Dorothy asked . . .
So how do they distinguish gourmet meal worms from regular meal worms??I think it's the price. Gourmet mealworms come in a pull tab can and cost more than regular mealworms.
The gourmet mealworms were a Christmas gift. Once they're gone, the Bluebirds will have to settle for regular mealworms bought bulk at the pet store.
Can you hear me laughing as I write this?
Kathy asked . . .
My machine wash sock yarn from KnitPicks felted and I have not bought from them again. It has been a few years. Are they better now? Have yours felted???The only Knitpicks sock yarn I've knit in the past few years has been two pair of Felici for Mom. They're still looking great and I know she machine washes them. Very colorful and fun to knit. You can see them here.
Be sure and buy superwash wool with nylon sock yarn. Once I bought some Knitpicks Gloss, fingering weight 70% Merino Wool, 30% Silk for socks. It was not machine washable at all and didn't wear well on my feet.
Judy S. asked . . .
That's one pretty sock! Looks hard though...... Is it toe up?
All Cookies patterns are cuff down.
With all the hundreds of pairs of socks I’ve knit, I’ve never knit a toe up. Keep thinking I’m going to do it and I even bought Wendy Johnson’s Toe-up book. It just hasn’t happened yet. I’ve got the fit of cuff down refined for myself and all the people I knit for, so I’m reluctant to try something new.
As for hard? Cookie’s patterns are very detailed and easy to follow, at least for me. She never tries to save print space by shortening her instructions. She does use charts, though. I know some knitters don’t think they can follow charts. Some of the socks like Pointelle have a left and right with different charts for each sock.
Kathy asked . . .
I am going to get out and buy a bird feeder tomorrow. I want one that is mostly squirrel proof.......are you laughing???
NMjewel asked . . .
Please post a picture of your photography set up. I'd like to see what you use and where it is in the relation to the feeders.
Usually I'm sitting on a loveseat about twelve feet from this window with my laptop on my lap. Like right now. When I see something interesting at the feeders, I pick up my camera, turn it on, and take pictures.
I have a Canon Powershot S3 IS, 6.0 megapixels, 12 x 15 zoom lens, and image stabilizer - all standard with the camera.

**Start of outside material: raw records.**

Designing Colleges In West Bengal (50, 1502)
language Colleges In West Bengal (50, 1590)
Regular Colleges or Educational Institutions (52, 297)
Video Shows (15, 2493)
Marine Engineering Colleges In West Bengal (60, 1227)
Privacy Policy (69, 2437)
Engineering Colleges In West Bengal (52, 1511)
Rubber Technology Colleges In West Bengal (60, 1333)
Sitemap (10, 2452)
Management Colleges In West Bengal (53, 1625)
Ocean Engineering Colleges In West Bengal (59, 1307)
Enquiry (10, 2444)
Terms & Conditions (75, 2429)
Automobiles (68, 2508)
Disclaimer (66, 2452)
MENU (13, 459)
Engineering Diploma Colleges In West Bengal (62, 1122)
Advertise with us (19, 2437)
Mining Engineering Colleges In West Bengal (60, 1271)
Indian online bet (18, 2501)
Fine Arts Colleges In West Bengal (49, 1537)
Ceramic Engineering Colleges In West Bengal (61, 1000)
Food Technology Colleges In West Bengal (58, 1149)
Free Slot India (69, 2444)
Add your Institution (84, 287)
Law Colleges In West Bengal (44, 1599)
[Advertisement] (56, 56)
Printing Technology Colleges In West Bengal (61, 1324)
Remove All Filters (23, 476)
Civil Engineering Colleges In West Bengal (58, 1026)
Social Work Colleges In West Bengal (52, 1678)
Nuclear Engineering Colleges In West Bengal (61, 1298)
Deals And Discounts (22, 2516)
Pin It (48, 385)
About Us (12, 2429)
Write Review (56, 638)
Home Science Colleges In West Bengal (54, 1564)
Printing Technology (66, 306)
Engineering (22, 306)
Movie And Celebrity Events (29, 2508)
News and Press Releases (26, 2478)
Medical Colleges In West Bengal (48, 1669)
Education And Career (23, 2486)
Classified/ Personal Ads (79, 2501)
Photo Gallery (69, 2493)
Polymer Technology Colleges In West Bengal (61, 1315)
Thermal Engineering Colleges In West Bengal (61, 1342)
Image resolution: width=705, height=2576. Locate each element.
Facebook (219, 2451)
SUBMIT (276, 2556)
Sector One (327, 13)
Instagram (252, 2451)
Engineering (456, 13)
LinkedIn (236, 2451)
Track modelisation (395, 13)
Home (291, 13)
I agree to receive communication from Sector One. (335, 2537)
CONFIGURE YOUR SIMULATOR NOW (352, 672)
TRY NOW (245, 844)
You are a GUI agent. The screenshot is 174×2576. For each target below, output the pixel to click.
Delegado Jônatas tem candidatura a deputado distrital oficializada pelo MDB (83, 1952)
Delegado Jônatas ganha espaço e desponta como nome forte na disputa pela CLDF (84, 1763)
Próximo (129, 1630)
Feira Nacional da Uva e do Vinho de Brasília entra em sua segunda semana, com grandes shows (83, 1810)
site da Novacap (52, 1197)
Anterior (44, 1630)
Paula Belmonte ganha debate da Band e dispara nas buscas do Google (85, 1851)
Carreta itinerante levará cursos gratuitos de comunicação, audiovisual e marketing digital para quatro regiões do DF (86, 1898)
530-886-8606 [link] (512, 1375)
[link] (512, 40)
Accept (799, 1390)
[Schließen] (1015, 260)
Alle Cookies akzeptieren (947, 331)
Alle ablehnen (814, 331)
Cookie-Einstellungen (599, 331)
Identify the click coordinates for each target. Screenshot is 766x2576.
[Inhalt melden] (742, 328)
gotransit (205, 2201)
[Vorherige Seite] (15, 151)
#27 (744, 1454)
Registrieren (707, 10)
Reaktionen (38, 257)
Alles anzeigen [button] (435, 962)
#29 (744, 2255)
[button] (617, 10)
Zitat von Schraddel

Mine is four years old. It wasn't an expensive camera - about $300. I'm sure newer models and better models are available now, probably cheaper too.
I take lots of pictures, select the best and delete the rest.
I admit to not knowing how to use many of the camera options because I get such good results with the point and click. I do use the zoom, of course.
This picture was taken from the loveseat without using the zoom. Most of the bird pictures I post are taken with the zoom and cropped using Zoombrowser, the software that came with the camera.